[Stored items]
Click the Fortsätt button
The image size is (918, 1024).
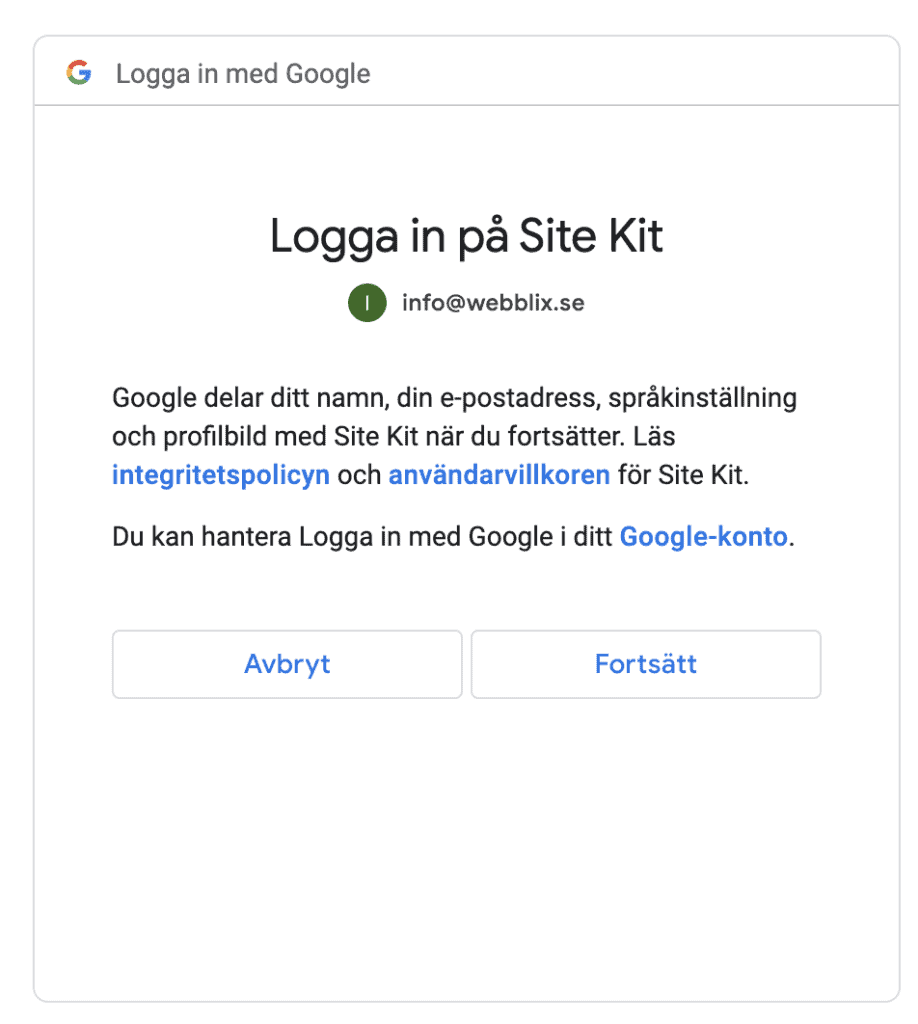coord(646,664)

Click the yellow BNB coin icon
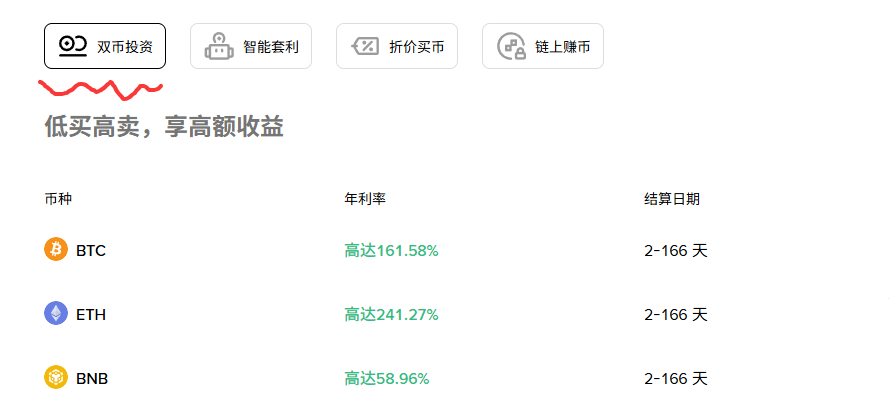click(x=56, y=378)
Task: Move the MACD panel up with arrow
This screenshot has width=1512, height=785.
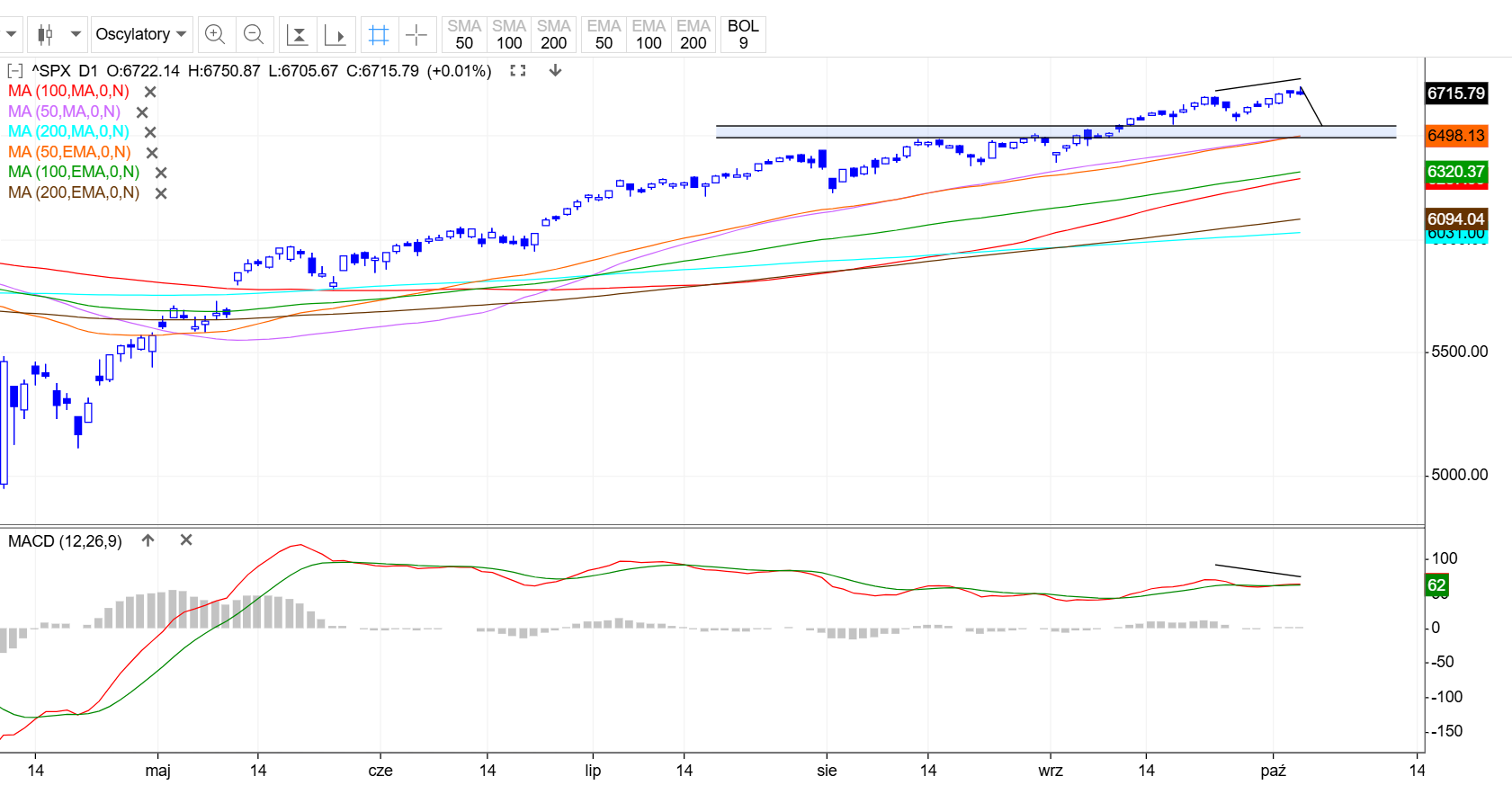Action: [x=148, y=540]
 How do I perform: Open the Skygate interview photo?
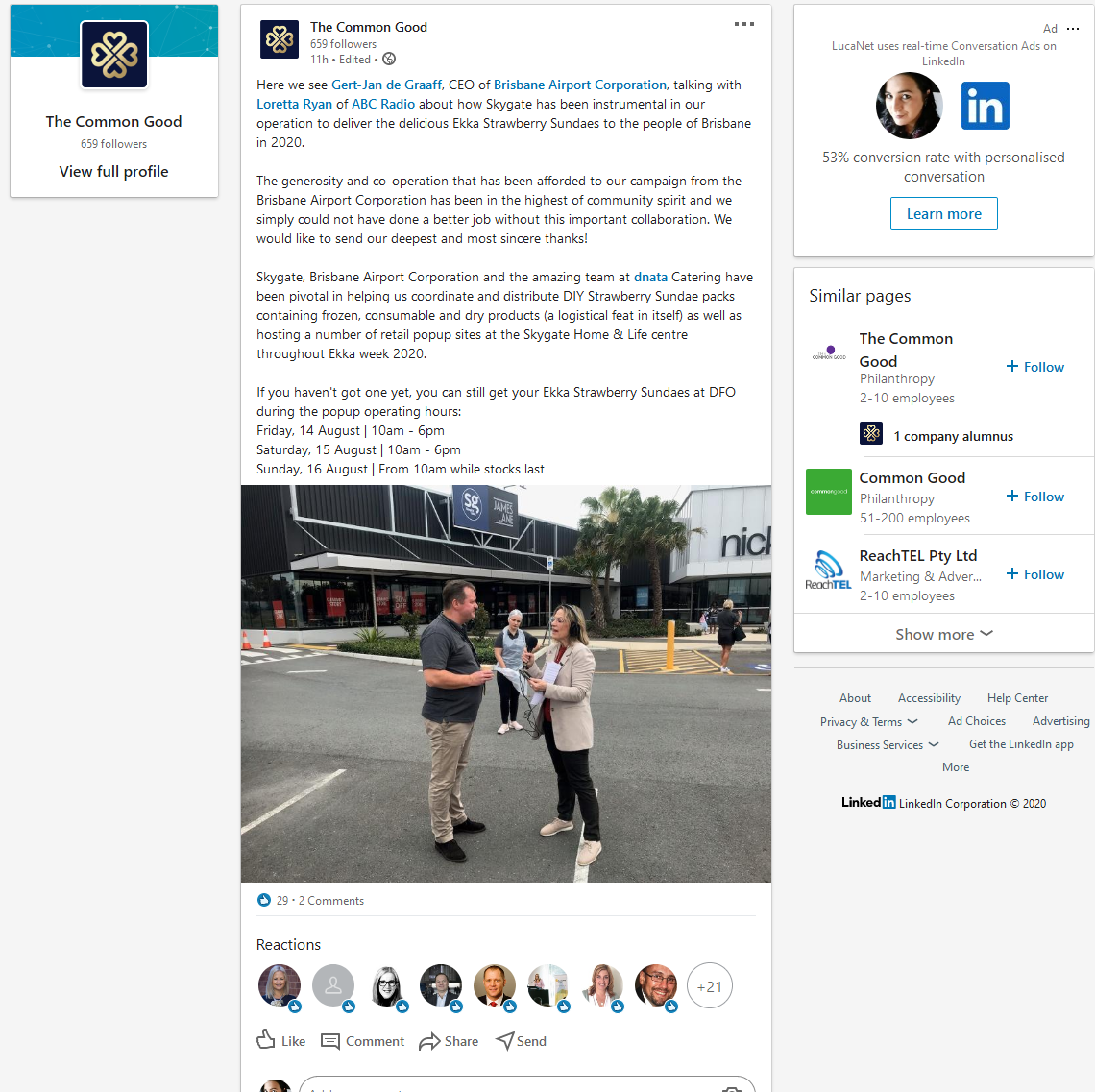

Exercise description ▸ Give back an exact reproduction of the entries, with all pictures excluded.

Task solution ▸
Click the Fortsätt button
The image size is (918, 1024).
coord(646,664)

Click the yellow BNB coin icon
click(x=56, y=378)
Task: Move the MACD panel up with arrow
This screenshot has width=1512, height=785.
Action: [x=148, y=540]
 How do I perform: Open the Skygate interview photo?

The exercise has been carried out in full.